Rewrite all of the records below, replacing "Viewport" with "Display size" and leaving everything else unchanged. Omit the pictures from your answer.

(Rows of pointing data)
================================

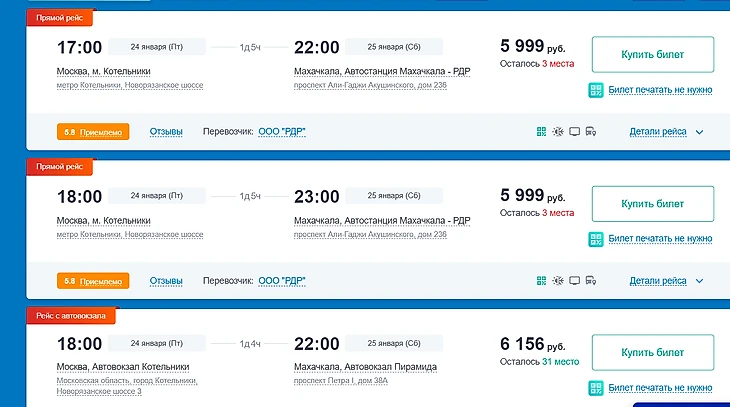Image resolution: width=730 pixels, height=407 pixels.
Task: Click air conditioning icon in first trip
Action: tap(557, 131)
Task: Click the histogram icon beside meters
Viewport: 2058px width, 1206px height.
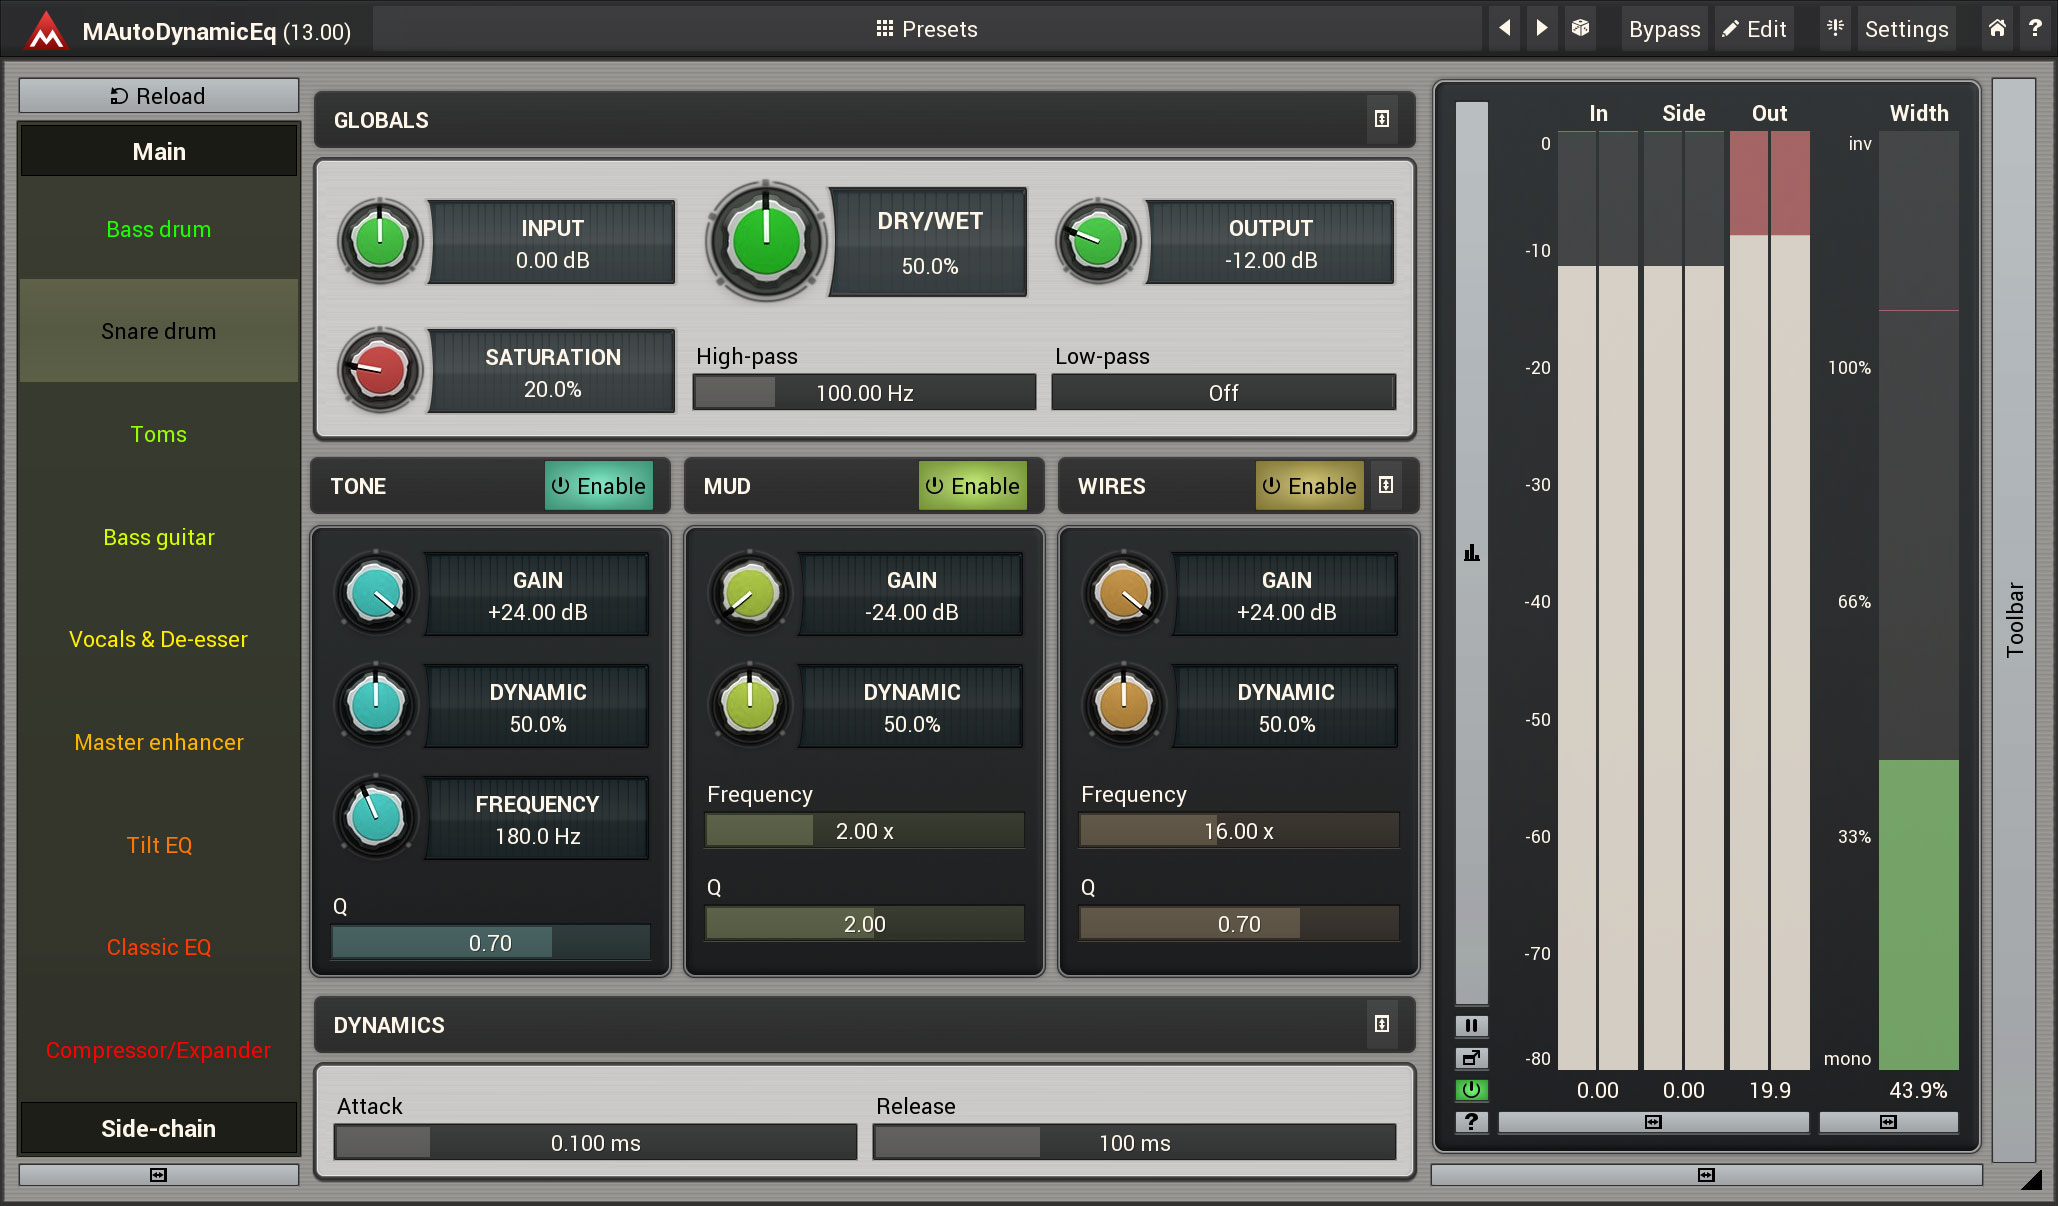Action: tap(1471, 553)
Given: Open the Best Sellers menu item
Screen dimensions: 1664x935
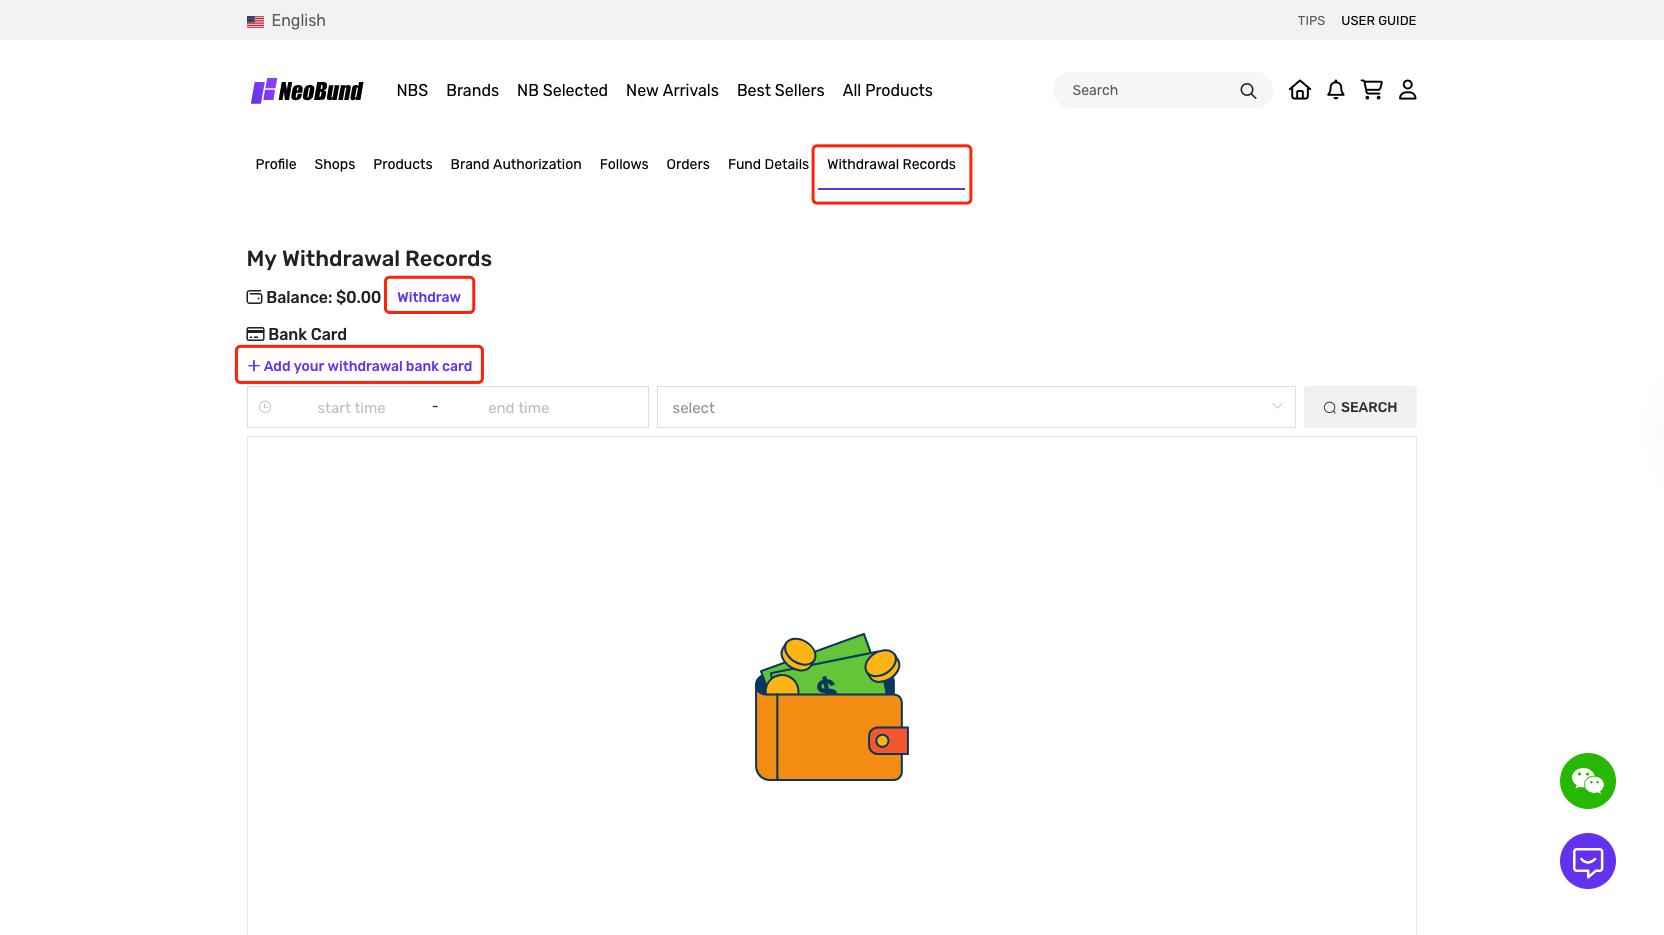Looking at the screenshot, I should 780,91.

================================

### Reply
Image resolution: width=730 pixels, height=407 pixels.
Task: Click air conditioning icon in first trip
Action: tap(557, 131)
Task: Click the histogram icon beside meters
Display size: 2058px width, 1206px height.
Action: tap(1471, 553)
Given: Open the Best Sellers menu item
Screen dimensions: 1664x935
Looking at the screenshot, I should 780,91.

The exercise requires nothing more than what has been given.